From: Patrick King (
Date: 23 Apr 2008

--- jacquesdebierue <> wrote:
> Many of her characters are nasty people. While she
> does not give them
> a proper life, they don't strike me as purely
> invented puppets either.
> It's a strange world if you come from
> hardboiledland, but still
> recognizably human. The emphasis on the puzzle is
> clear, but the
> puzzle would not do its job on the reader if the
> characters were too
> unbelievable. Now, if you are talking about
> Christie's England versus
> the real England of folks in the streets, I am sure
> that the distance
> is enormous.
**************************************************** Compare any of Agatha Christie's Jane Marple novels to any of Ruth Rendell's books. They all take place for the most part in English villages. There the similarity ends. Ruth Rendell shows you the faces the villagers put on for each other, and then the dark secrets that go on behind closed doors. The Rendell sociopath and the Rendell cop are multi-dimentional. There are whole lives going on behind and around the crime she's actually writing about. Christie's characters are all one-dimentional by comparison.

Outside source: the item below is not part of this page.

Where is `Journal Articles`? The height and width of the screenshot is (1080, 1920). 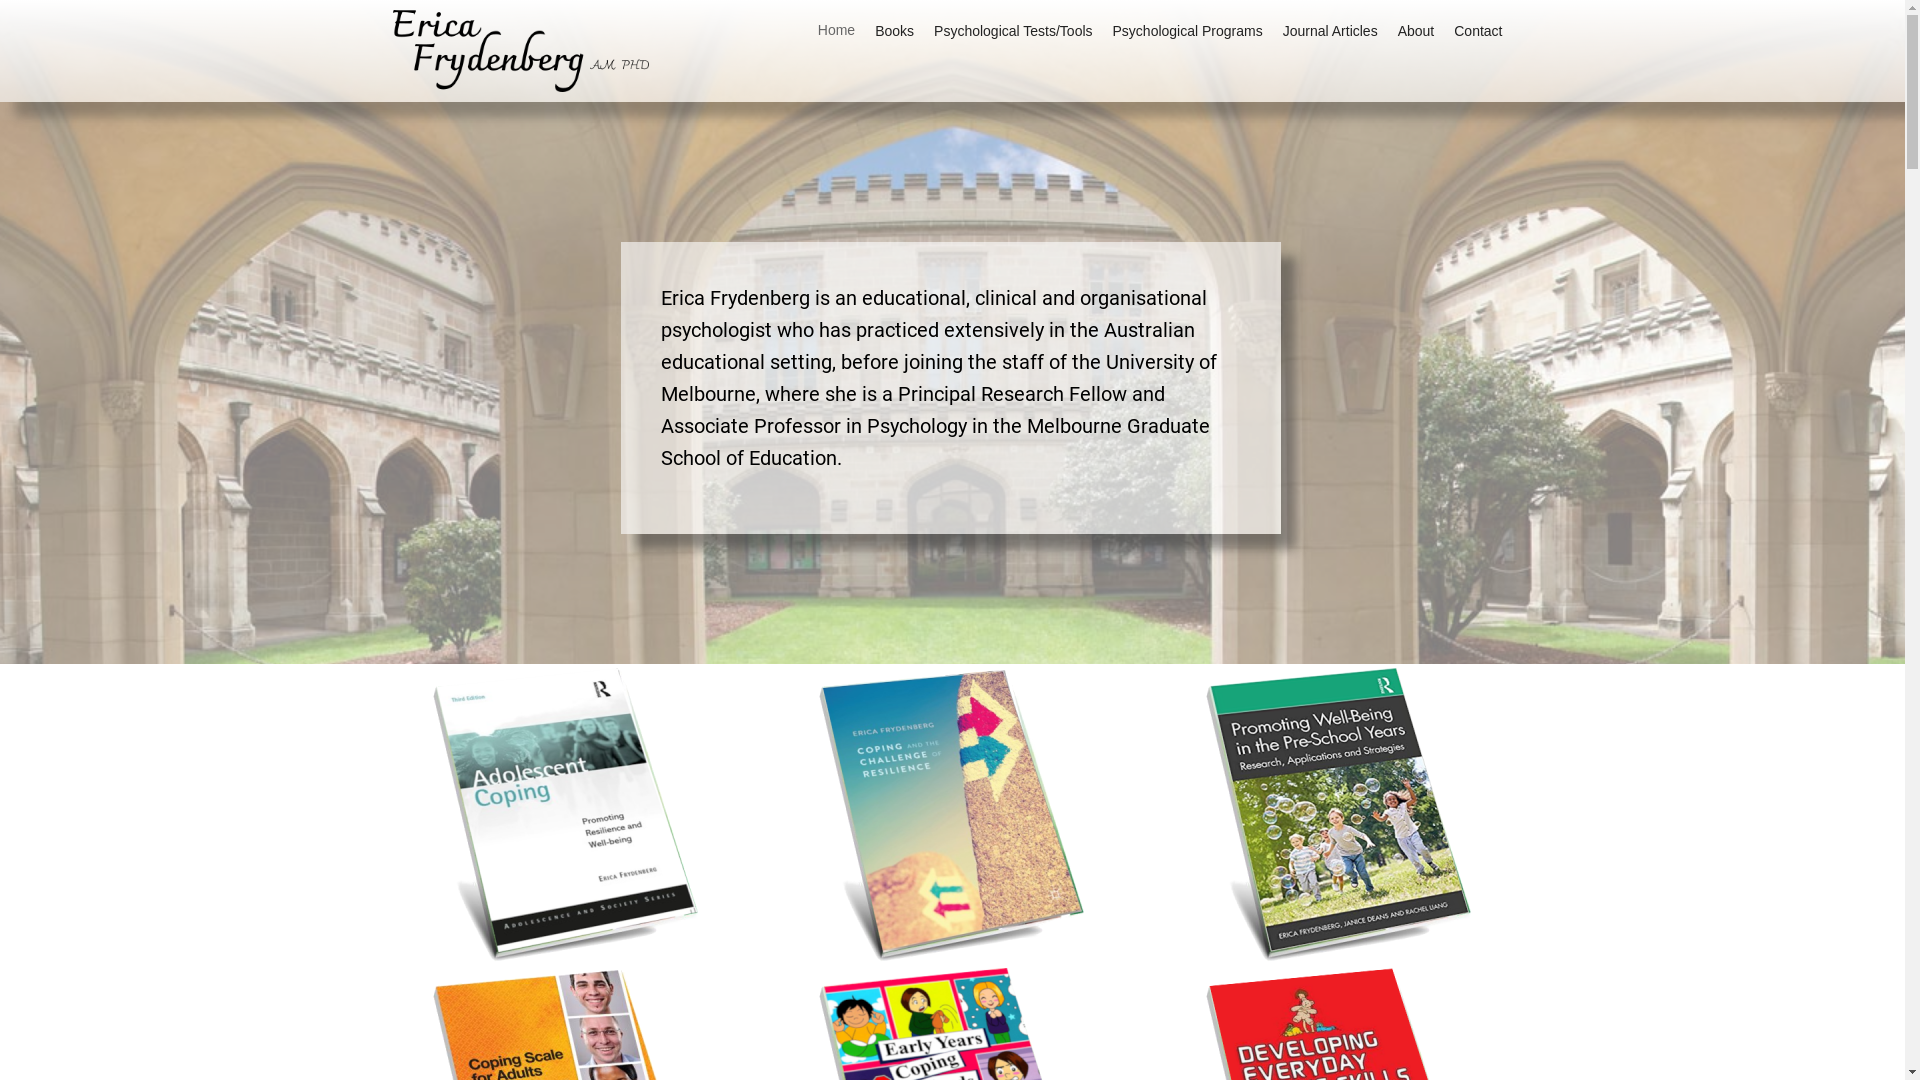
Journal Articles is located at coordinates (1330, 30).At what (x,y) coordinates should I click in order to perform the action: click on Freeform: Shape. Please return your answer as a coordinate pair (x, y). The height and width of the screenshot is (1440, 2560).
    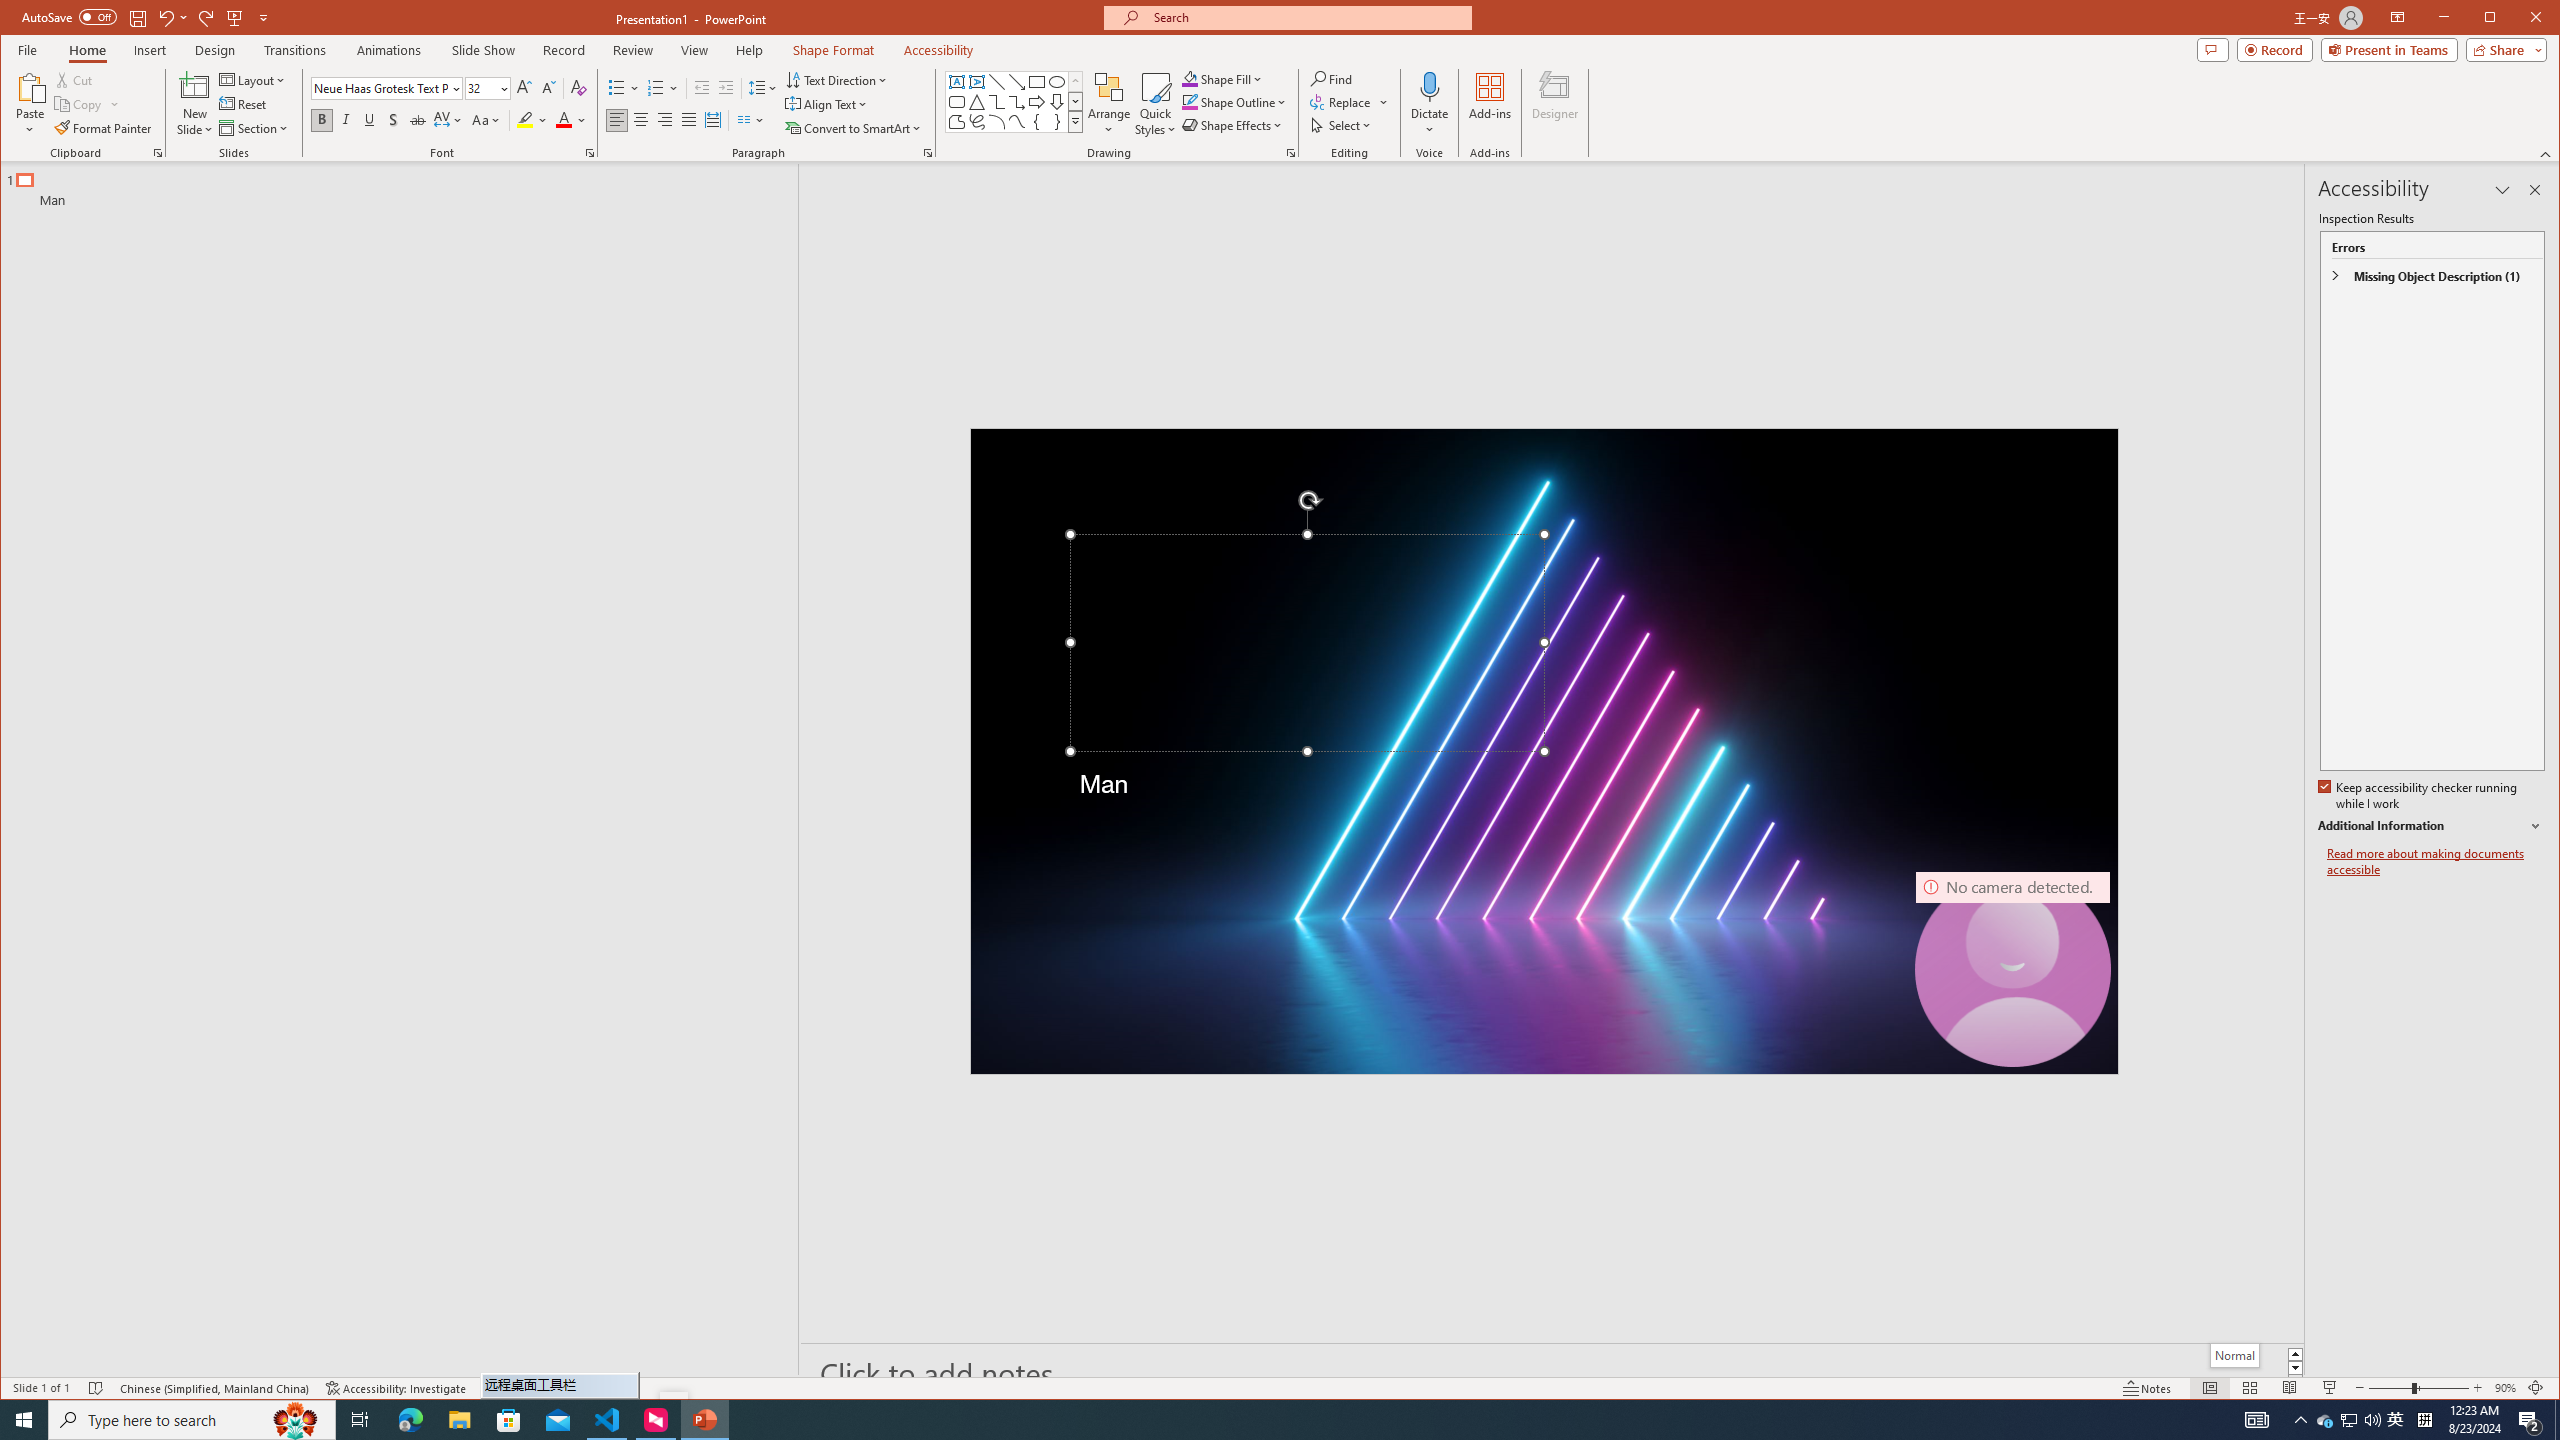
    Looking at the image, I should click on (957, 122).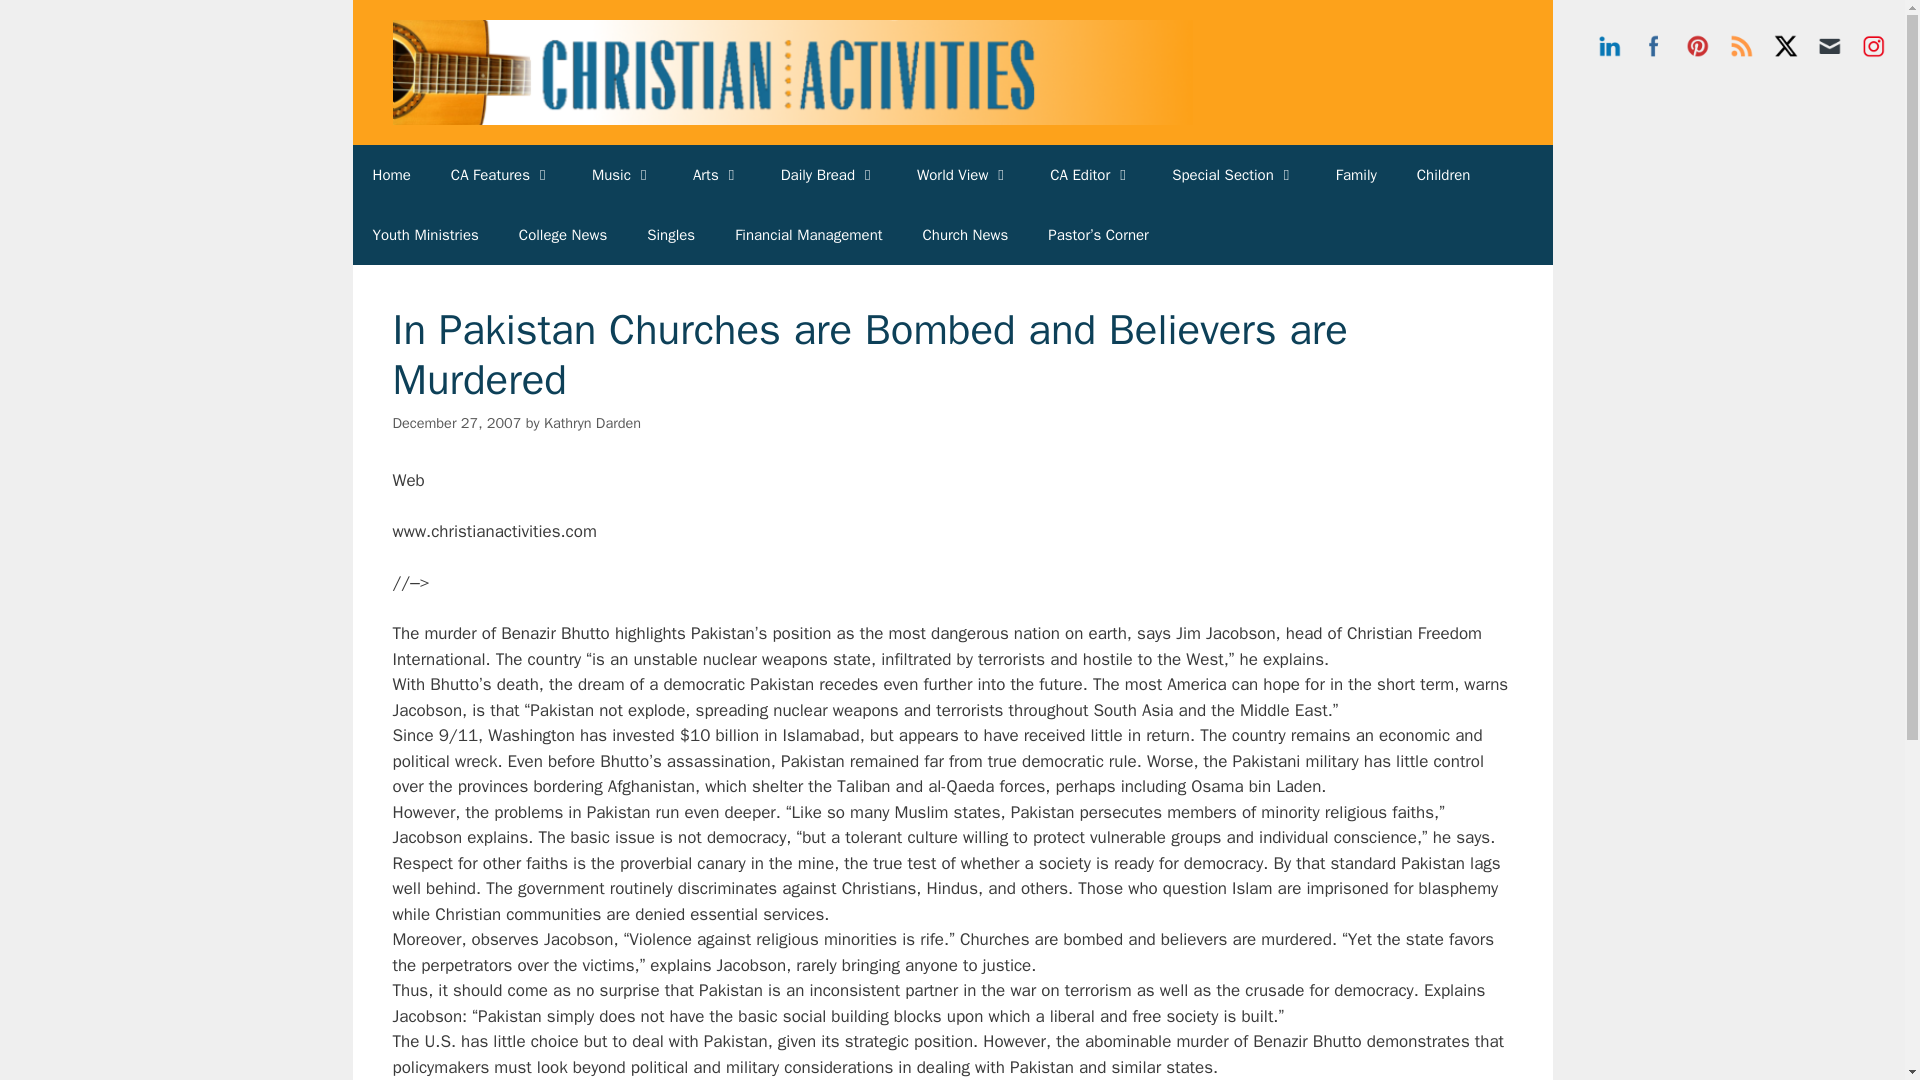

Likewise, Joseph Wambaugh's book, THE BLOODING, takes place in an English village. It's true crime but it reads like a novel, made all the creepier by the fact that it happened and was the first murder case to be solved by DNA processing. I learned more about the life of an English village from that one book by Wambaugh than I learned in the 20 or so Christie books I've read in my life. I go so far as to wonder if Christie ever actually lived in an English village. If she did, did she interact with the people at all or was she just the famous old writer who lived on the hill?

For me, Christie was a transition from the Hardy Boys to Dashiel Hammett. I was about fourteen years old when I moved from Christie to Hammett and Chandler. She looked pretty pale in comparison. I don't mean just the edgieness of the latter. I mean Christie's plots are dull. The solutions to her mysteries are convoluted and hokey. I can remember a Poirot novel in which the clue that gave it all away was that a fourteen-year-old girl's legs were too well developed and she was actually 25 and a murderer. Aunt Agatha should come around where I live. There are lots of 14 year-olds who's legs would do credit to a 25-year-old woman. I doubt they're killing anyone, however. No one's missing. I thought that was an unlikely cheat on Ms. Christie's part.